#### WHAT YOU HAVE TO DO:
Your copy starts at the line containing "You are a GUI" and ends at the last line below. Copy exactly, without pictures.
Segment Start: DATA FOR THIS TASK
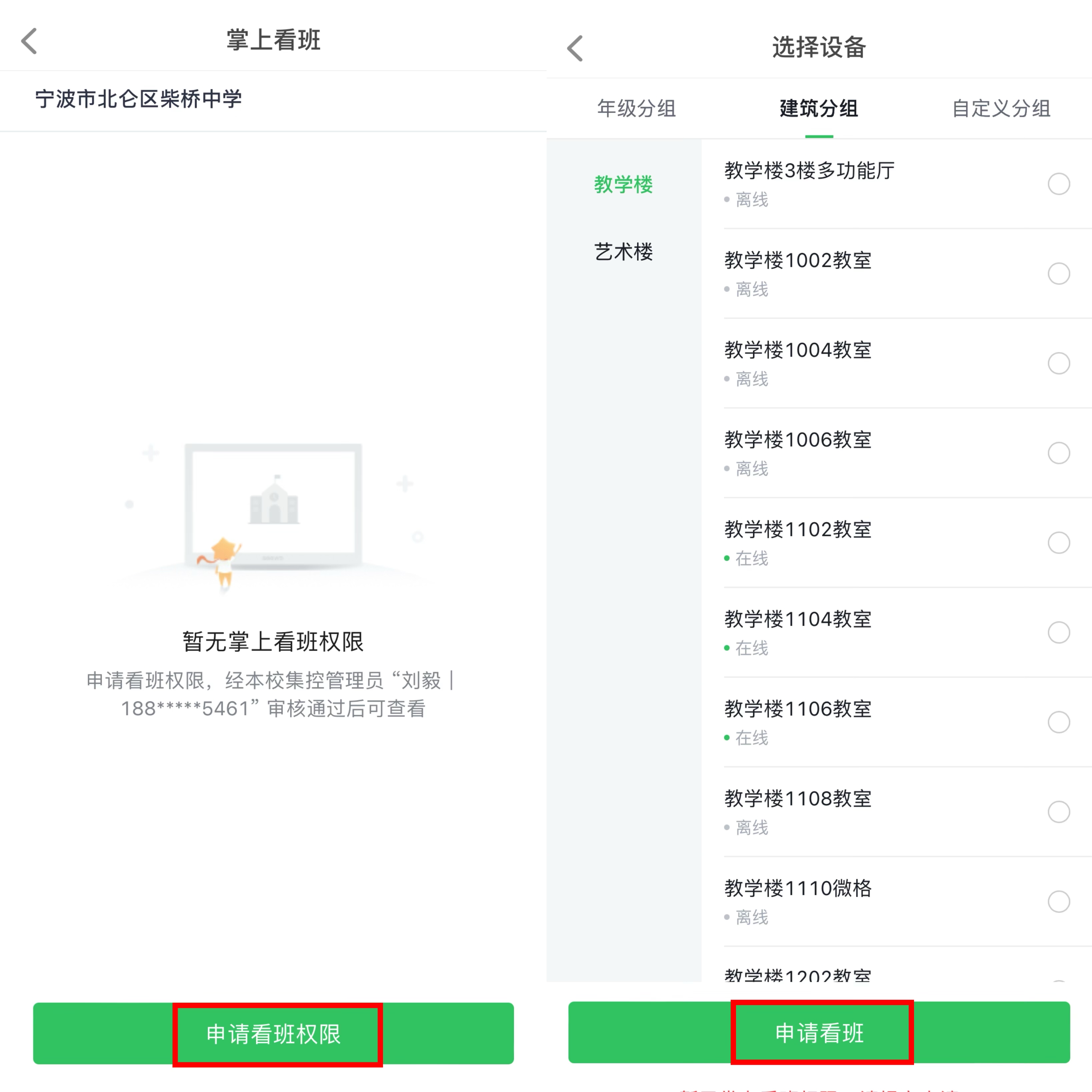The height and width of the screenshot is (1092, 1092).
Task: Go back from 选择设备 screen
Action: pyautogui.click(x=575, y=48)
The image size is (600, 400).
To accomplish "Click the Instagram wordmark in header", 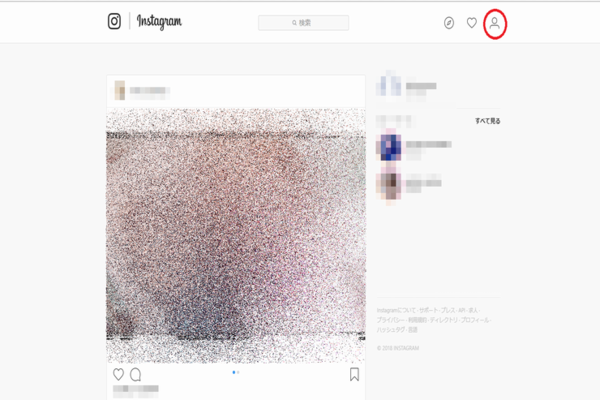I will (x=159, y=21).
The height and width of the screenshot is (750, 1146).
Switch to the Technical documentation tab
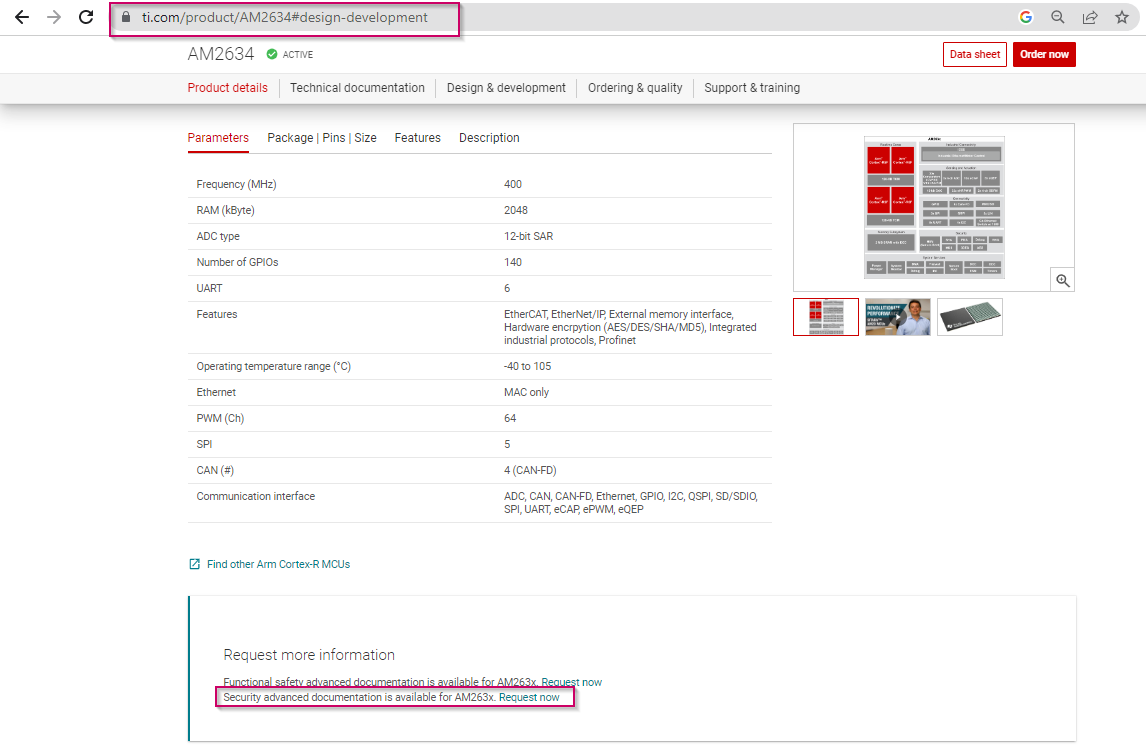[357, 88]
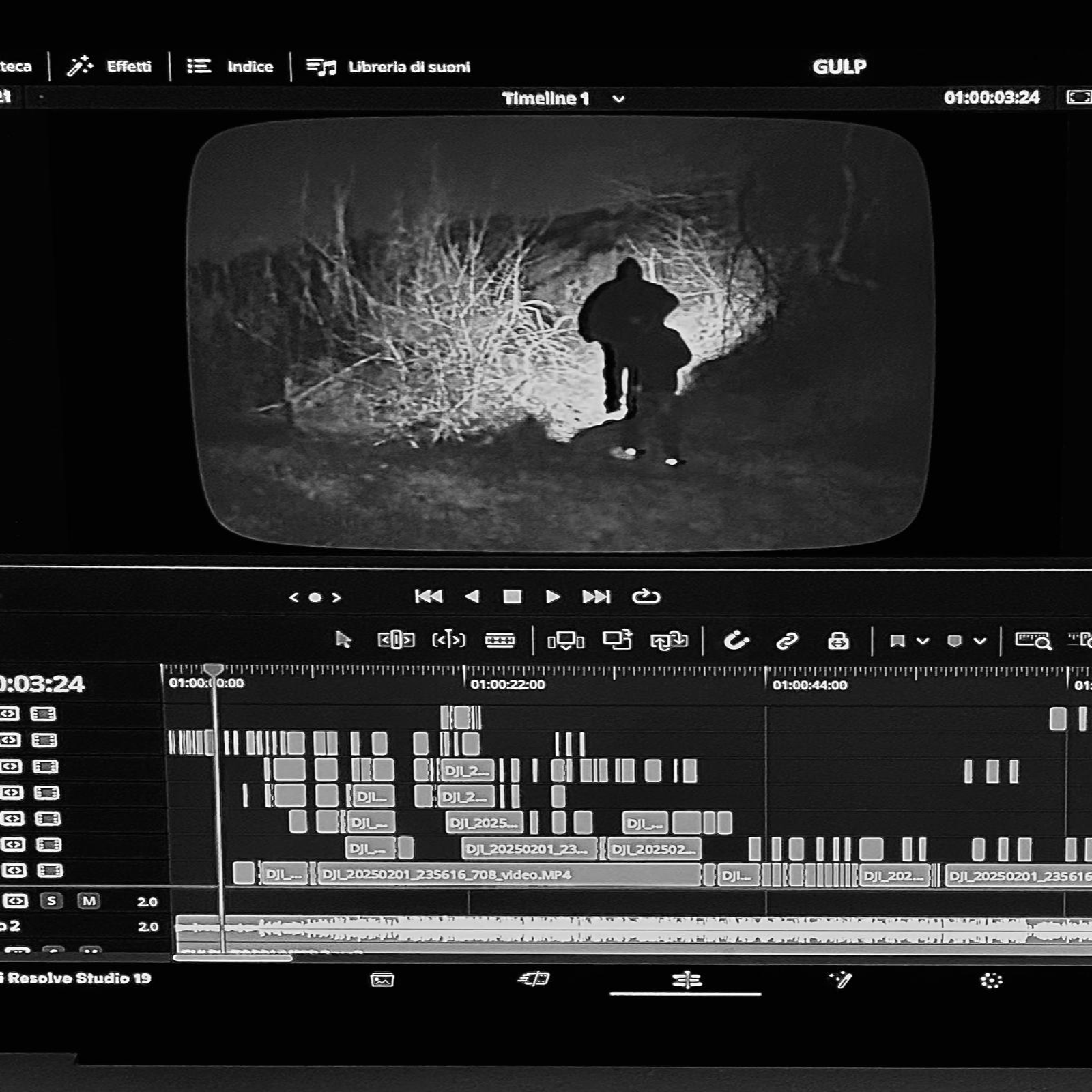Activate the Trim Edit mode tool

[396, 640]
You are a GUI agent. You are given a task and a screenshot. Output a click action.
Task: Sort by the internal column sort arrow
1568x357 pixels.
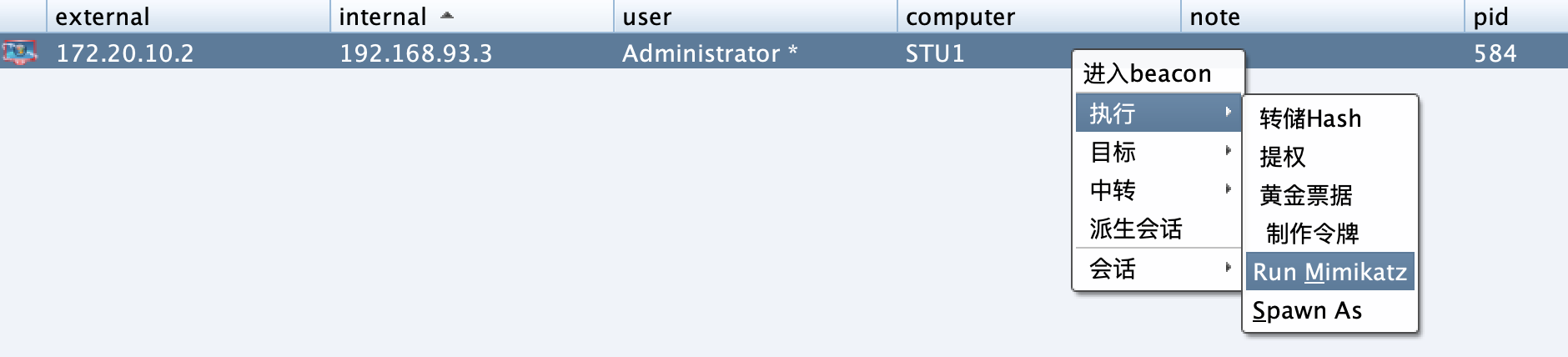(x=447, y=16)
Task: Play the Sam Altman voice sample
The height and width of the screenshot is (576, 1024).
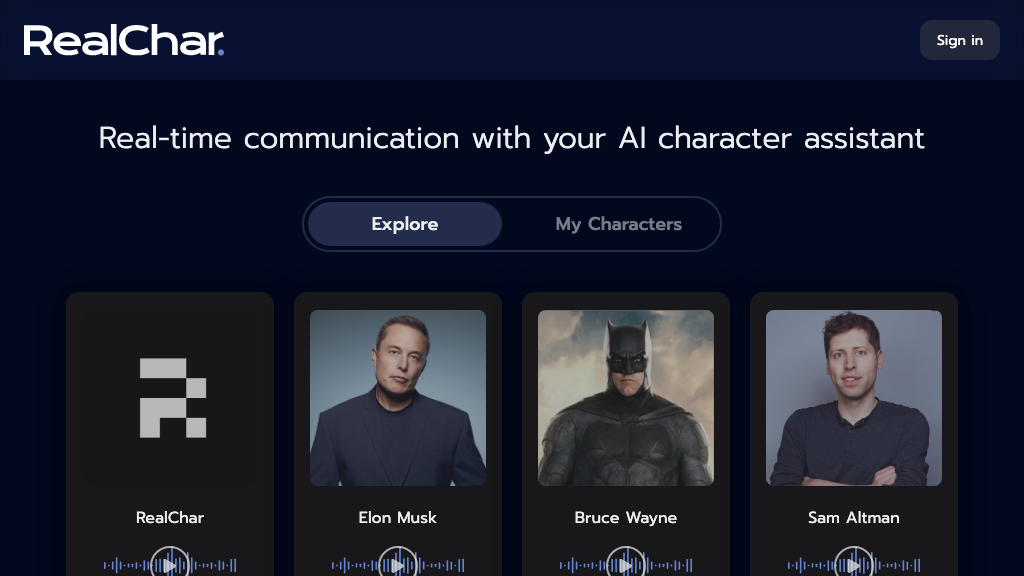Action: point(854,565)
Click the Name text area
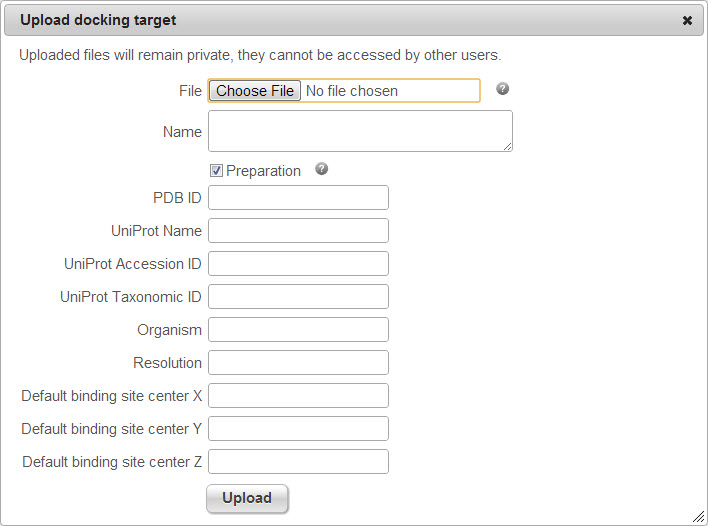Viewport: 708px width, 526px height. (360, 131)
Segment End: DATA FOR THIS TASK
#### EXERCISE RESULT:
You are a GUI agent. You are given a task and a screenshot. Output a click action.
Task: Sort by the internal column sort arrow
1568x357 pixels.
(x=447, y=16)
Task: Play the Sam Altman voice sample
The height and width of the screenshot is (576, 1024).
Action: point(854,565)
Click the Name text area
Viewport: 708px width, 526px height. (360, 131)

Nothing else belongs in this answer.